AUSGEWÄHLTER AUSZUG:
= = = = = = =

Advent als Versprechen für eine bessere Zukunft

Die zentrale Botschaft des Advents ist die Vorwegnahme und Erwartung von Hoffnung und Erneuerung, es ist der Ausblick auf eine Geburt in der Zukunft. Trotz der aktuellen Herausforderungen symbolisiert der Advent das Versprechen einer besseren Zukunft. Halten wir uns an dieser Hoffnung fest und setzen wir uns aktiv für eine friedlichere Welt ein.

In Zeiten der Dunkelheit sind es die kollektiven Anstrengungen des Einzelnen, die einen positiven Wandel bewirken können. Indem wir Botschaften der Hoffnung verbreiten, zu freundlichen Taten ermutigen und die Einheit fördern, können wir selbst unter den schwierigsten Umständen zum Geist des Advents beitragen. Die Hoffnung ist, dass diese vier Wochen das Herz wirklich auf die Ankunft Gottes vorbereiten können, der vor mehr als zweitausend Jahren in einer Höhle in Bethlehem geboren wurde, eingehüllt in die Dunkelheit der Ungewissheit und Zerbrechlichkeit, um der Welt ein Licht der Gerechtigkeit und des Lebens zu bringen.

= = = = = = =

ROHDATEN:

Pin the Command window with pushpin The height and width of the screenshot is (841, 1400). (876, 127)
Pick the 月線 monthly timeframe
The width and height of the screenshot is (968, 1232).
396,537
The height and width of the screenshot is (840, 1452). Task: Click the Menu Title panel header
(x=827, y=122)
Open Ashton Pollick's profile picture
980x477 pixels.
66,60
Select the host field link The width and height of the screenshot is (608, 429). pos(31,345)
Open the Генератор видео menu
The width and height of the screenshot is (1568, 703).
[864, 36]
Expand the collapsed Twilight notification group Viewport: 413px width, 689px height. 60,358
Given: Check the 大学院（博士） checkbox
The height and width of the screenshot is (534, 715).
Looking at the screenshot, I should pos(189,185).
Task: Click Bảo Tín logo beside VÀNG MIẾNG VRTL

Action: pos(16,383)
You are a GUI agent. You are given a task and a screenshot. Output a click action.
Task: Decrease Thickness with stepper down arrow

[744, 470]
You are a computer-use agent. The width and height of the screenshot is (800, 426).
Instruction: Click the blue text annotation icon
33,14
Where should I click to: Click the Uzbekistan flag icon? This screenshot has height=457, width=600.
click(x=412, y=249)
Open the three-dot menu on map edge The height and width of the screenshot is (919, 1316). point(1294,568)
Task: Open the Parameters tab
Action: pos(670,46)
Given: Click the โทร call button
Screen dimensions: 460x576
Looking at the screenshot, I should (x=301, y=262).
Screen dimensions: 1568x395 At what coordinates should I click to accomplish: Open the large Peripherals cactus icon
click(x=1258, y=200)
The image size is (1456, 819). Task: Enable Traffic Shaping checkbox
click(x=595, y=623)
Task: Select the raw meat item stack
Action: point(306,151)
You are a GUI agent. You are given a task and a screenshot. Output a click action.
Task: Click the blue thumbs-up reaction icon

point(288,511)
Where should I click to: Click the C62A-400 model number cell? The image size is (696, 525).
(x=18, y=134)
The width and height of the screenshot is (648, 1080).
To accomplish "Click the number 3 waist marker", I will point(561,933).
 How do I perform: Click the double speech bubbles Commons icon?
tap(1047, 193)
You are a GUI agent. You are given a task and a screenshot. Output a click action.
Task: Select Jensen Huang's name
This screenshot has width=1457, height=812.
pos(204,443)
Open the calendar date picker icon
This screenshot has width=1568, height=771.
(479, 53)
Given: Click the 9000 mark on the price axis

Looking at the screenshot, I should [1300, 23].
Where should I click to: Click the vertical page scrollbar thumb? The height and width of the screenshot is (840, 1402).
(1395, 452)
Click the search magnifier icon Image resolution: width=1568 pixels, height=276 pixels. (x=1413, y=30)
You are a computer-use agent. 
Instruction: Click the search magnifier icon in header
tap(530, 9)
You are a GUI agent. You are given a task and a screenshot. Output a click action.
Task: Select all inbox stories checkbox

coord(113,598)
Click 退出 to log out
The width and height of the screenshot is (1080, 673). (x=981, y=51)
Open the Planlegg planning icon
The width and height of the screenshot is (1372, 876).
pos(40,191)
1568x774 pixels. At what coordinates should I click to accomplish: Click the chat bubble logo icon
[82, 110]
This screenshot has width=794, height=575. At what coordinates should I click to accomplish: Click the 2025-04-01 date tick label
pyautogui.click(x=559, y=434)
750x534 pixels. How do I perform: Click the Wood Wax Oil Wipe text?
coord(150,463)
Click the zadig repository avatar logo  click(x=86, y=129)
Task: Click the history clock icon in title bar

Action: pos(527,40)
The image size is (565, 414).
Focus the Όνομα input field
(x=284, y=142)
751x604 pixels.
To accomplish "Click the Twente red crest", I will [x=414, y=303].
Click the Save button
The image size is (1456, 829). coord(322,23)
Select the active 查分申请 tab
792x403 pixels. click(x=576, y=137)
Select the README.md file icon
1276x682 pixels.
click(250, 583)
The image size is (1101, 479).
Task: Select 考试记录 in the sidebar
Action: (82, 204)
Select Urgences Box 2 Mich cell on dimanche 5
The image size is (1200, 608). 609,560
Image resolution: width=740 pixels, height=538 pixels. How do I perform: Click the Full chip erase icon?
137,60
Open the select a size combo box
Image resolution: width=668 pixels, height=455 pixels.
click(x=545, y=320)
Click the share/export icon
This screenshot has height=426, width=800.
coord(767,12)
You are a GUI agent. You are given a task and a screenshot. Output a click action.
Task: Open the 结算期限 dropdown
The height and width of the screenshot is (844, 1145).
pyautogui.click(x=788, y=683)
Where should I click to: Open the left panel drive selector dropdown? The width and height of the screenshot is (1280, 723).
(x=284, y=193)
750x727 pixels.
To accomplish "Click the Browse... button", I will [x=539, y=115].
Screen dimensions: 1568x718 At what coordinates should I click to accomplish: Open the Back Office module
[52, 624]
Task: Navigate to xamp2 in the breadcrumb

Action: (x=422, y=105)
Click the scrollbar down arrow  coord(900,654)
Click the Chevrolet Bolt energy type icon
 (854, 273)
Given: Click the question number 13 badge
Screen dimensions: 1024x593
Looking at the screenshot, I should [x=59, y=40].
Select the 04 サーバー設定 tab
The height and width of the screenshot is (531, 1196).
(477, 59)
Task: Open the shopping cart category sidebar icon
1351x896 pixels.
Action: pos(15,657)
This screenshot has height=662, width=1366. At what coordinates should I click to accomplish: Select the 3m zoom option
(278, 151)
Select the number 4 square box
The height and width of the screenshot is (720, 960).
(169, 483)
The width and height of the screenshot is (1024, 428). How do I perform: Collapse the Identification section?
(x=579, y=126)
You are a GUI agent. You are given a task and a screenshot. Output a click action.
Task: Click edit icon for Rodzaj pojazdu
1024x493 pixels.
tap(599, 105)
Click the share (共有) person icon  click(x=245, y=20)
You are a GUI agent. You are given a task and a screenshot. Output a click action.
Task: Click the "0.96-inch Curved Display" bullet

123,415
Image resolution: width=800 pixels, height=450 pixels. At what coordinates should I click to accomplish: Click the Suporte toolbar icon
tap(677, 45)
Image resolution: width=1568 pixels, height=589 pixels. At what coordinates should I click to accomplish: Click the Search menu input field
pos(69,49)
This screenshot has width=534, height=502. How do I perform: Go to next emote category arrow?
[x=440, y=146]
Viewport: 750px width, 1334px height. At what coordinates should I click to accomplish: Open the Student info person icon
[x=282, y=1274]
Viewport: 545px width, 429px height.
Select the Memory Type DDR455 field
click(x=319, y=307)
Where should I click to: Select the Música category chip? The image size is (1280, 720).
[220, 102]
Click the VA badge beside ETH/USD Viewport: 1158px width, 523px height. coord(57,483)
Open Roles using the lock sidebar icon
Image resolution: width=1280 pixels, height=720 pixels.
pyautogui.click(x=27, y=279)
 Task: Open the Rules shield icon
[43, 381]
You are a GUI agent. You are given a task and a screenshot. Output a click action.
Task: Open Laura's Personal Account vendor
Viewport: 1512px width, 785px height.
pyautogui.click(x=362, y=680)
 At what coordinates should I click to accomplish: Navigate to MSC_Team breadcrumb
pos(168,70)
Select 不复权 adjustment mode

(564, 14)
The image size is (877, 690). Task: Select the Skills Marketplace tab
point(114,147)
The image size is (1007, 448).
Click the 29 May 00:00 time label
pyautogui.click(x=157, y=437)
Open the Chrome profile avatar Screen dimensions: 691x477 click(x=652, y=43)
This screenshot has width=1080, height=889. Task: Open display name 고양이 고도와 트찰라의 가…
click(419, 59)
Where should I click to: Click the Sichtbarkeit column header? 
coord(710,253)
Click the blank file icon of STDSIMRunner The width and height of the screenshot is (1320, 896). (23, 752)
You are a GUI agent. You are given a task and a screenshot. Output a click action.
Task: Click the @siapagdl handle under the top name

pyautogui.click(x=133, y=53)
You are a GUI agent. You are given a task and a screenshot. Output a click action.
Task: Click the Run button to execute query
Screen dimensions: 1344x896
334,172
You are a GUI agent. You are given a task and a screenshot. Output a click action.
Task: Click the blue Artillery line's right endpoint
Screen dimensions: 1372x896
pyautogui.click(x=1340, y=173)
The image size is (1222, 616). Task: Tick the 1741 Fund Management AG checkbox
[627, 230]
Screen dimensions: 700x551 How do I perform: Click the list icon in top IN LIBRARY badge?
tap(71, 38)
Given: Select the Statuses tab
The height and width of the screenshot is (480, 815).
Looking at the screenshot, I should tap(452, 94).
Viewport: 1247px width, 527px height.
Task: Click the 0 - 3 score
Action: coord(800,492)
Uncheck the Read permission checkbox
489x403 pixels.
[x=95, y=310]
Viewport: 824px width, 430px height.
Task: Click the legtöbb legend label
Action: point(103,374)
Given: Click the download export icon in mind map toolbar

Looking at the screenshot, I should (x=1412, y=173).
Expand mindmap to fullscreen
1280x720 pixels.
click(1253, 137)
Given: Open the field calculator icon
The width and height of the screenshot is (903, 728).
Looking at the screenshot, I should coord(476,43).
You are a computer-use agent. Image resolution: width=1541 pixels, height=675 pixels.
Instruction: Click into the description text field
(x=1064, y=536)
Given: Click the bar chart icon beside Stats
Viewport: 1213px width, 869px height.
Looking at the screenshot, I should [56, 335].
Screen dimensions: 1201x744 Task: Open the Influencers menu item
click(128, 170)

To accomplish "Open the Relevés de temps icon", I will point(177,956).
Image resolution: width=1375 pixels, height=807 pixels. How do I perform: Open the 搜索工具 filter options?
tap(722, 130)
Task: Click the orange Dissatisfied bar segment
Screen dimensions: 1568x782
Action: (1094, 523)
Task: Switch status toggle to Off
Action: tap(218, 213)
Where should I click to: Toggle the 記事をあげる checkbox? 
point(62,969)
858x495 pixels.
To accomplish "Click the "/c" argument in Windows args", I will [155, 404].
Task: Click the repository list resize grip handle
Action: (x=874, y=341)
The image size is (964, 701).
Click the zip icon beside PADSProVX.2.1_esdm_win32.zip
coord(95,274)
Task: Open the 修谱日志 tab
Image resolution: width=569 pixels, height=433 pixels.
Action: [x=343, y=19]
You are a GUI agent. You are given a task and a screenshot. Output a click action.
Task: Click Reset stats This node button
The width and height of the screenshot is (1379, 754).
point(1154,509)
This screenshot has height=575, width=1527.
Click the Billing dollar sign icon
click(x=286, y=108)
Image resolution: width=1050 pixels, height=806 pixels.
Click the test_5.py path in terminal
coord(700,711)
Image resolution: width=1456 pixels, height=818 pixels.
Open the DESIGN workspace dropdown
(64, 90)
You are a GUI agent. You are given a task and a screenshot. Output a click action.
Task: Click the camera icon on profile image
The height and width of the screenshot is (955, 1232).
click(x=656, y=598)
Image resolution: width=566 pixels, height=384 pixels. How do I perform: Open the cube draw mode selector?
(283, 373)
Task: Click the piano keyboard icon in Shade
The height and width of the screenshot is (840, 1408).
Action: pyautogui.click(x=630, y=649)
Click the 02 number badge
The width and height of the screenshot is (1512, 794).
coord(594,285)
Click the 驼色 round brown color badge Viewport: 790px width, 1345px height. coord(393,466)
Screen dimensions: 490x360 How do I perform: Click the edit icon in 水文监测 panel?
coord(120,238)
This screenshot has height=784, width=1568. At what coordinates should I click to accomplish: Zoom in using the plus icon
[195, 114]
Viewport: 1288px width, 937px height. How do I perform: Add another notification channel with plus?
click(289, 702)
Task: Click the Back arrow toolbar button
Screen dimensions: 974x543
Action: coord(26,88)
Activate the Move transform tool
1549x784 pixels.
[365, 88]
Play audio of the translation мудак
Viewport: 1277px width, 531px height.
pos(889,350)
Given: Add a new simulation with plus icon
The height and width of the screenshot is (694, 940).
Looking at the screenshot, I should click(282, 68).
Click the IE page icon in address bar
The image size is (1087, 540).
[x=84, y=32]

= = = = = = =

DEINE AUFGABE: Greife den Text über den Advent nach seinem letzten Satz wieder auf und führe ihn weiter. Die Zeilen spielen hierfür keine Rolle.

ANTWORT ZUR AUFGABE:
Von Alberto Joan Pari

Der Autor

Der gebürtige Italiener Alberto Joan Pari (45) lebt seit 17 Jahren im Heiligen Land und ist Franziskaner der Kustodie des Heiligen Landes. Dort kümmert er sich um den Interreligiösen Dialog, die Kommunikation der Kustodie und ist Direktor der Musikschule dort. (Übersetzung: Matthias Altmann)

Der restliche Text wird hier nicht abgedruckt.